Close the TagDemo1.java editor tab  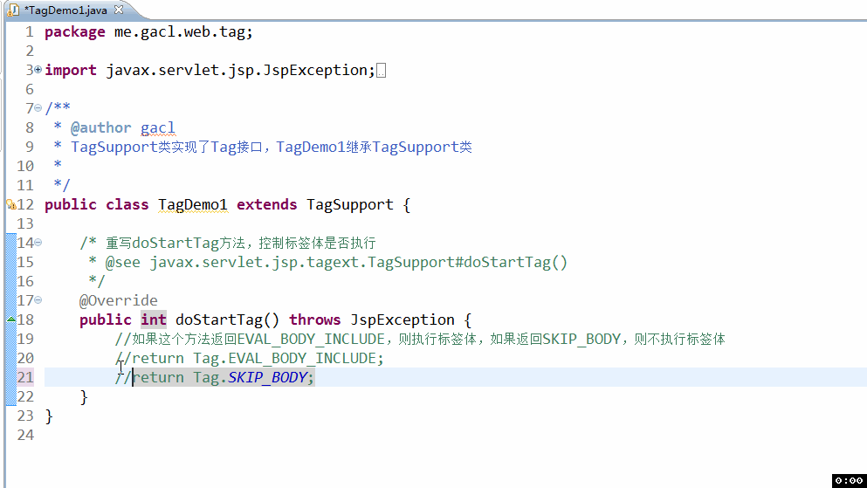[x=119, y=10]
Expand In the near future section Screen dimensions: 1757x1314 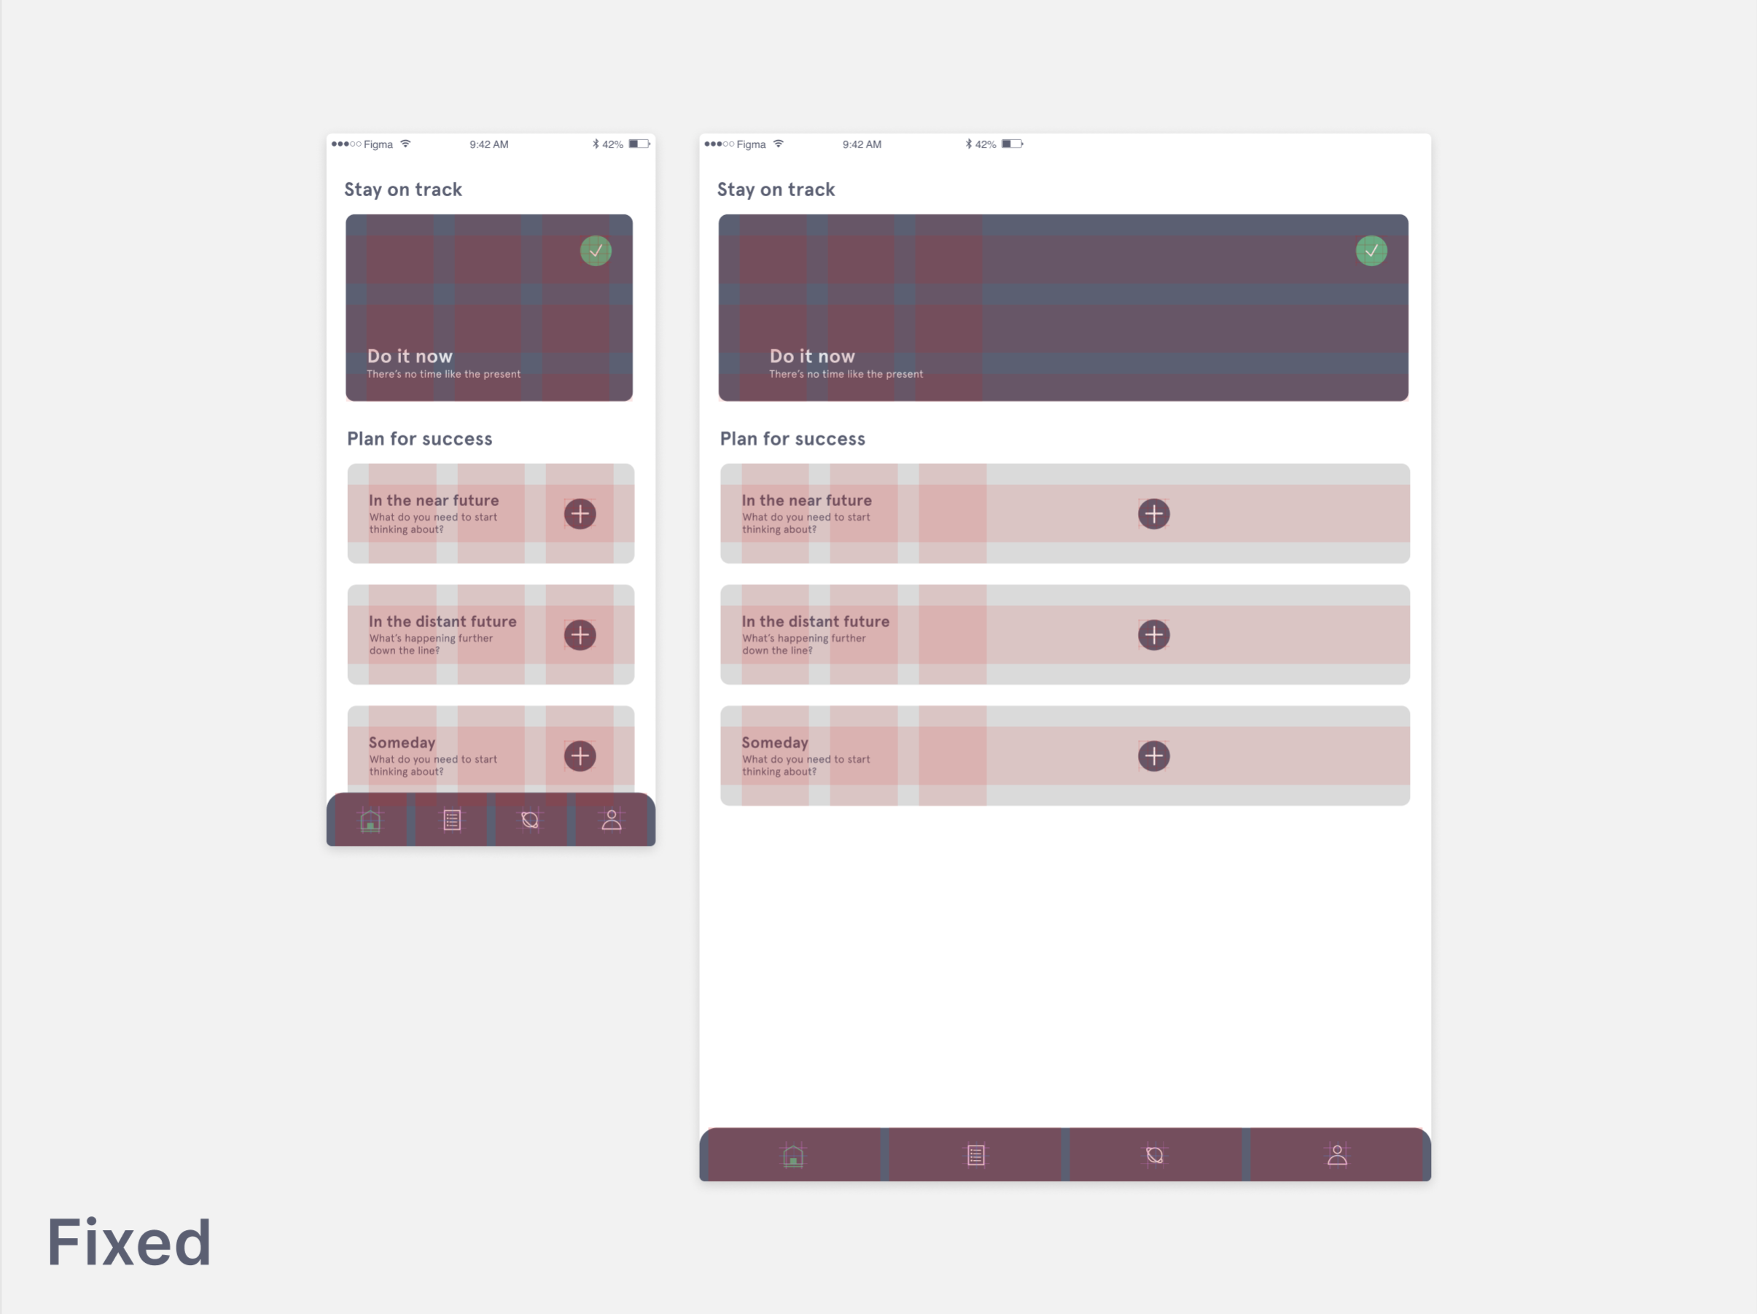pyautogui.click(x=1154, y=512)
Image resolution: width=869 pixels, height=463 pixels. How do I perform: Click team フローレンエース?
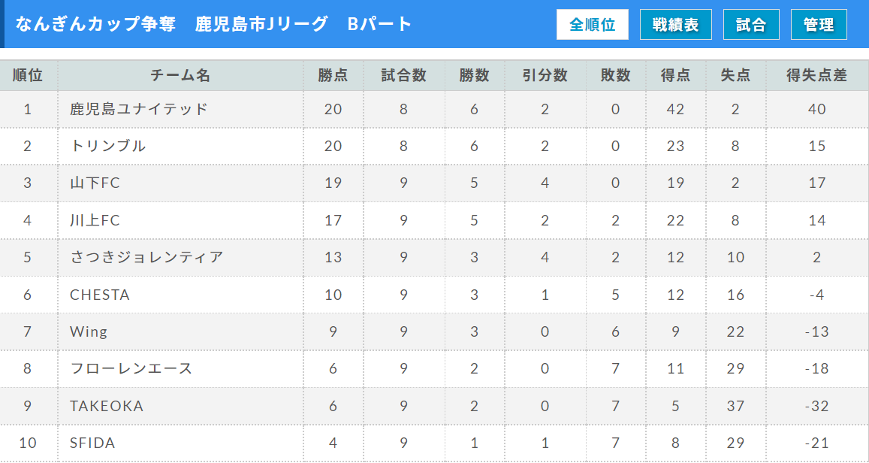pos(131,369)
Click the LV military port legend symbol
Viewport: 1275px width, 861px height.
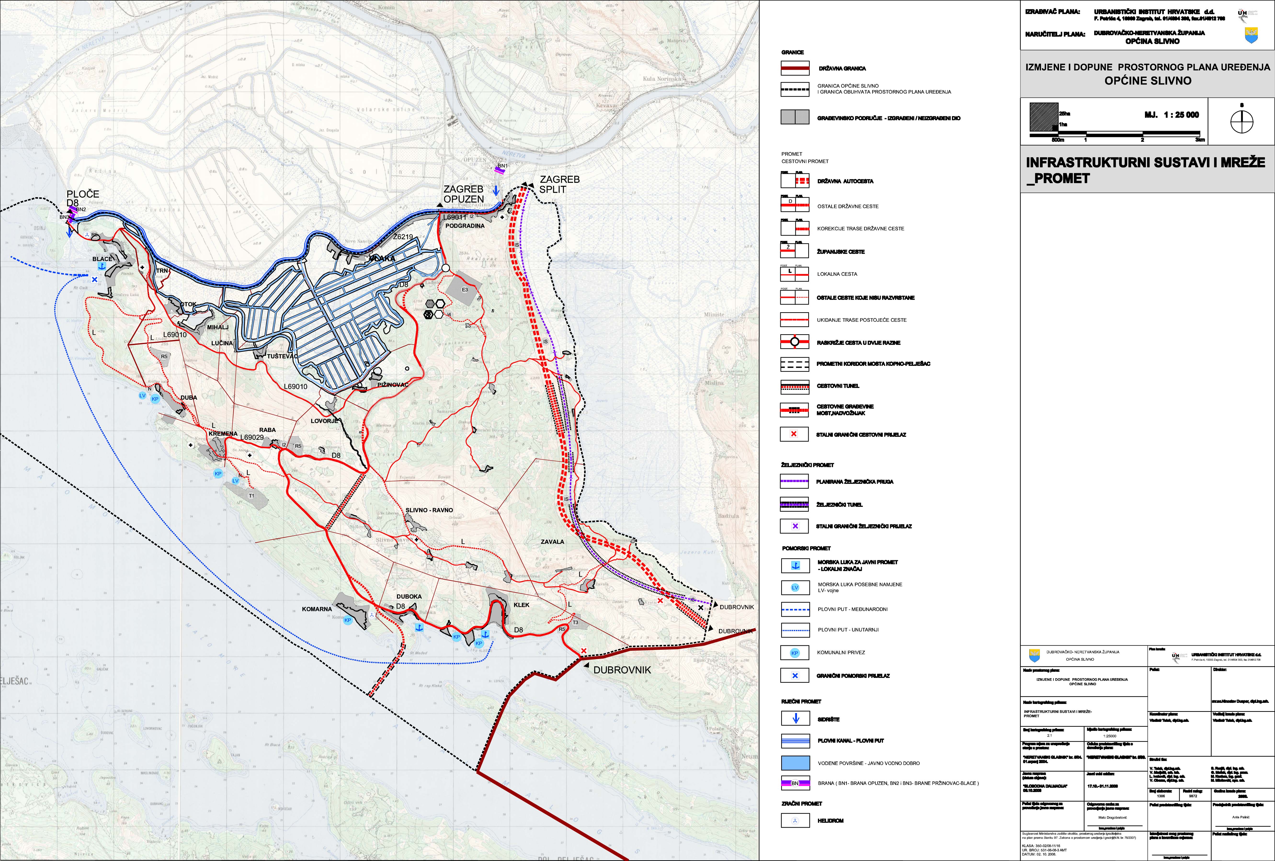tap(795, 588)
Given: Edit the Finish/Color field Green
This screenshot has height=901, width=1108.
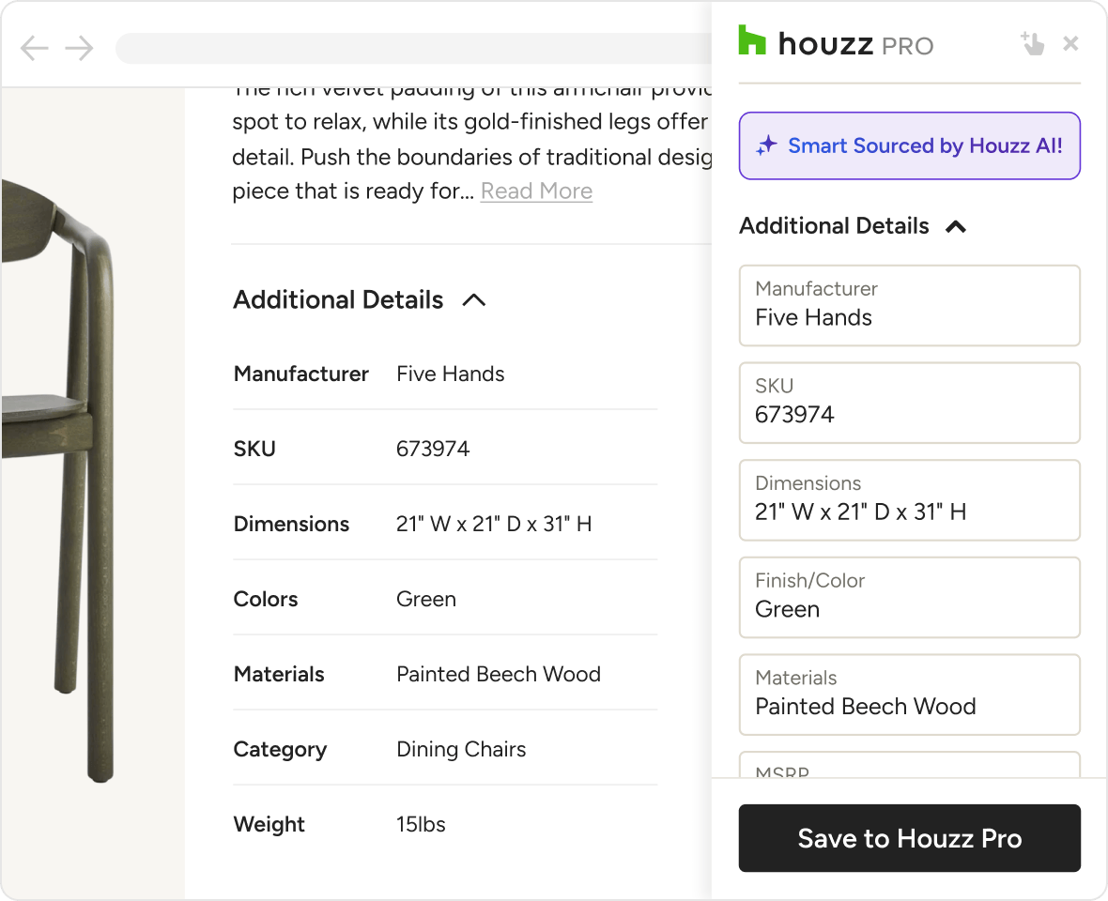Looking at the screenshot, I should tap(910, 597).

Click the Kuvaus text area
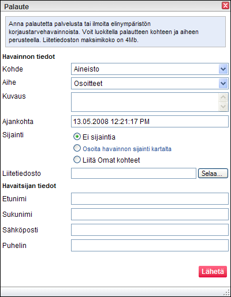(145, 102)
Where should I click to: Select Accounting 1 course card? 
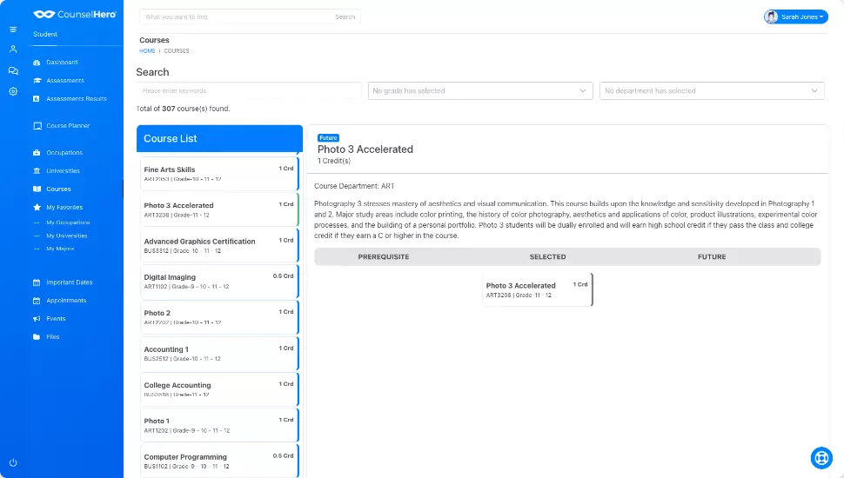pos(218,353)
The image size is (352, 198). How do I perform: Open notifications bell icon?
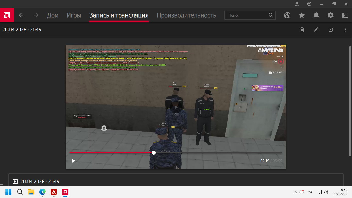pos(316,15)
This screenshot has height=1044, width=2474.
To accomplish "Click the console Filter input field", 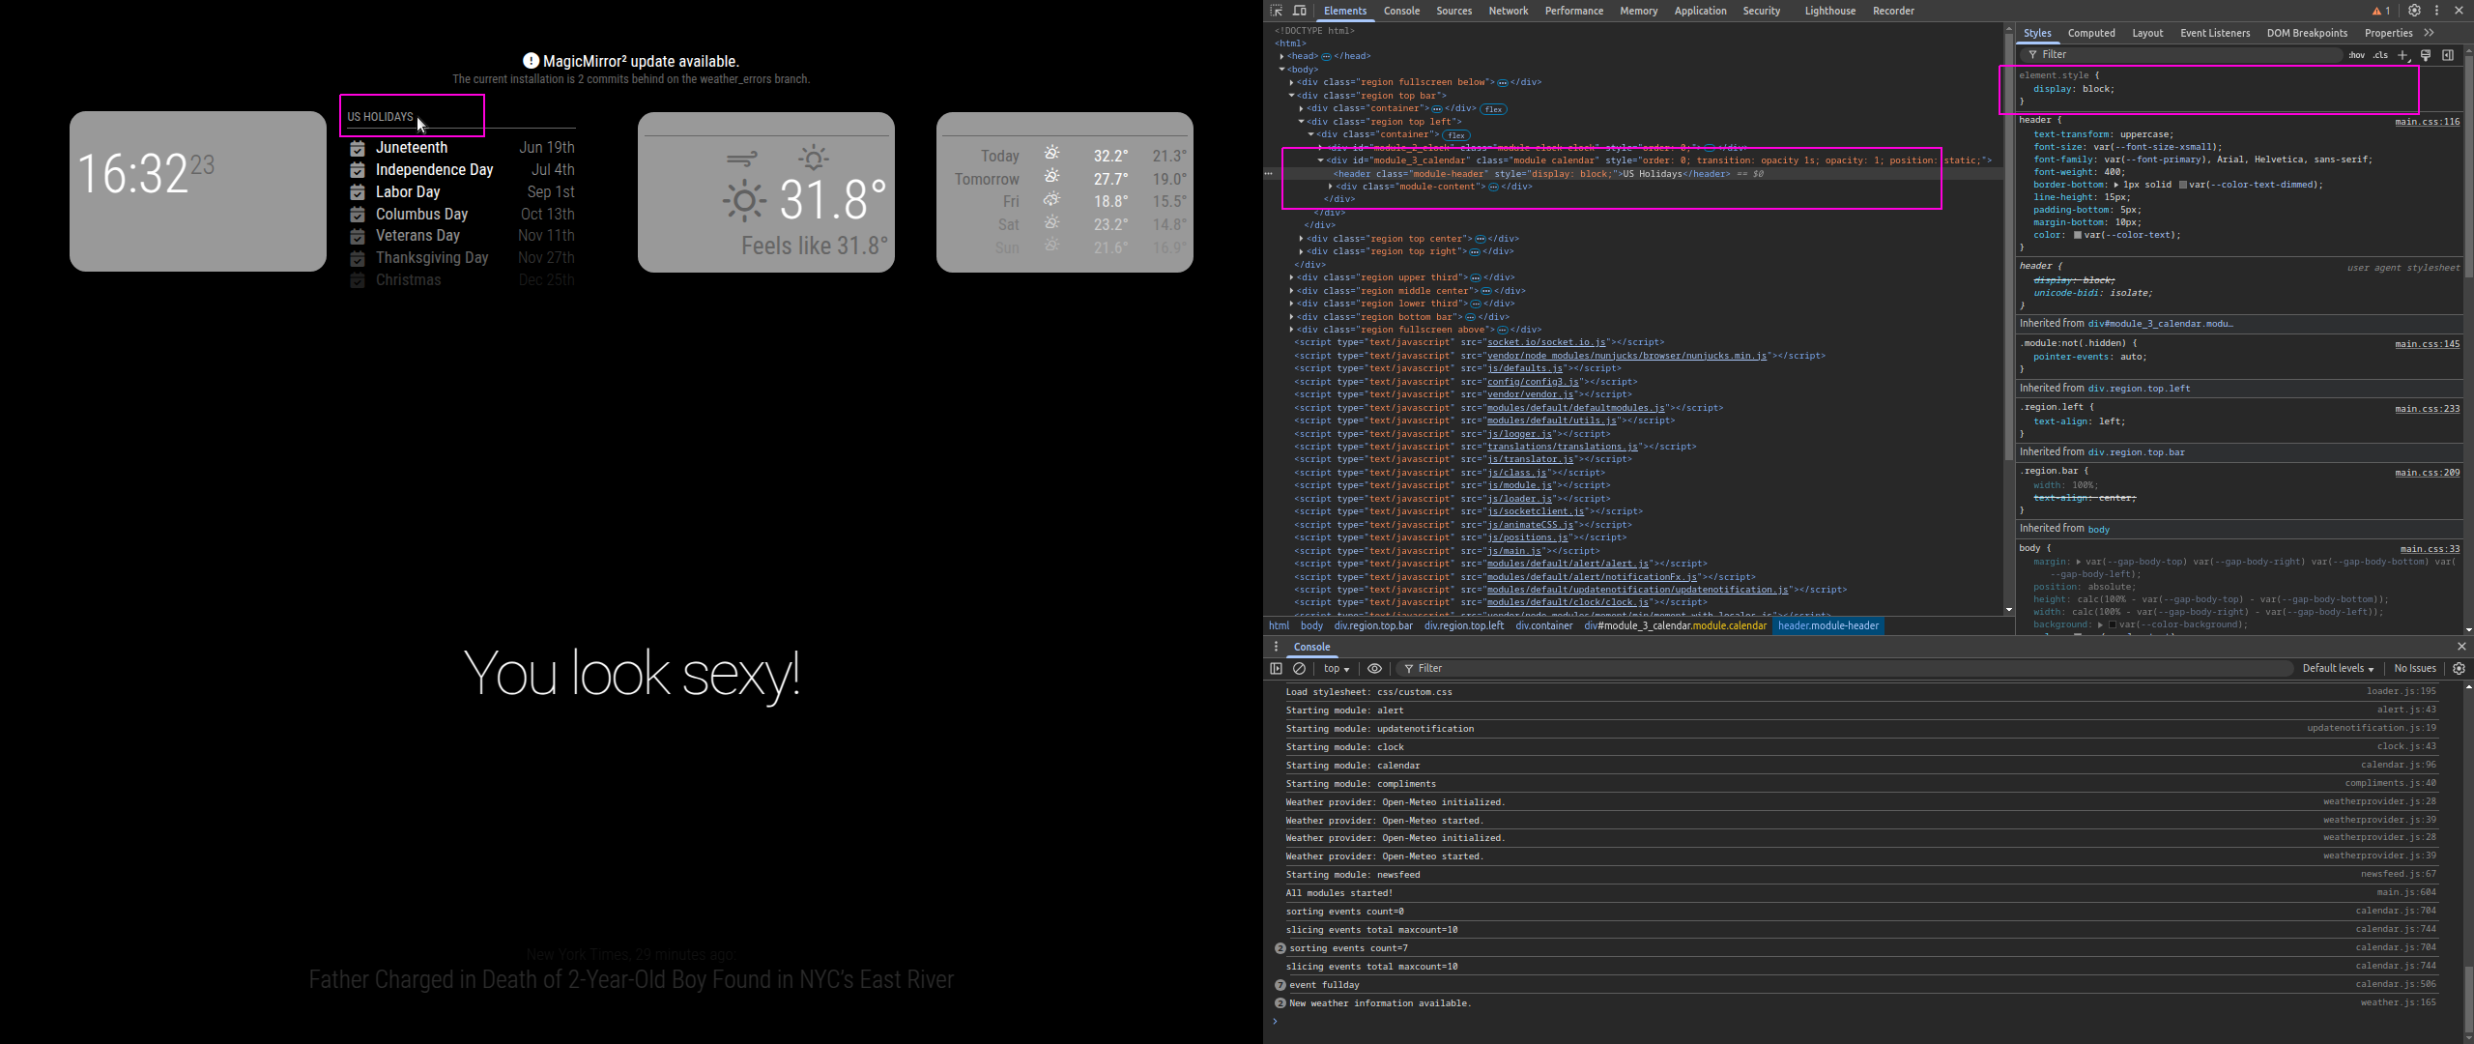I will pos(1836,668).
::::::
**To be done**
Reproduce the data word for word from the line with "Given: Edit the Finish/Color field Green" up to and including the line with "pos(218,353)", leaving the pictures out of your answer.

**Result of the exercise**
Given: Edit the Finish/Color field Green
This screenshot has height=901, width=1108.
Looking at the screenshot, I should tap(910, 597).

Click the Kuvaus text area
(145, 102)
Where should I click to: Select Accounting 1 course card? 
pos(218,353)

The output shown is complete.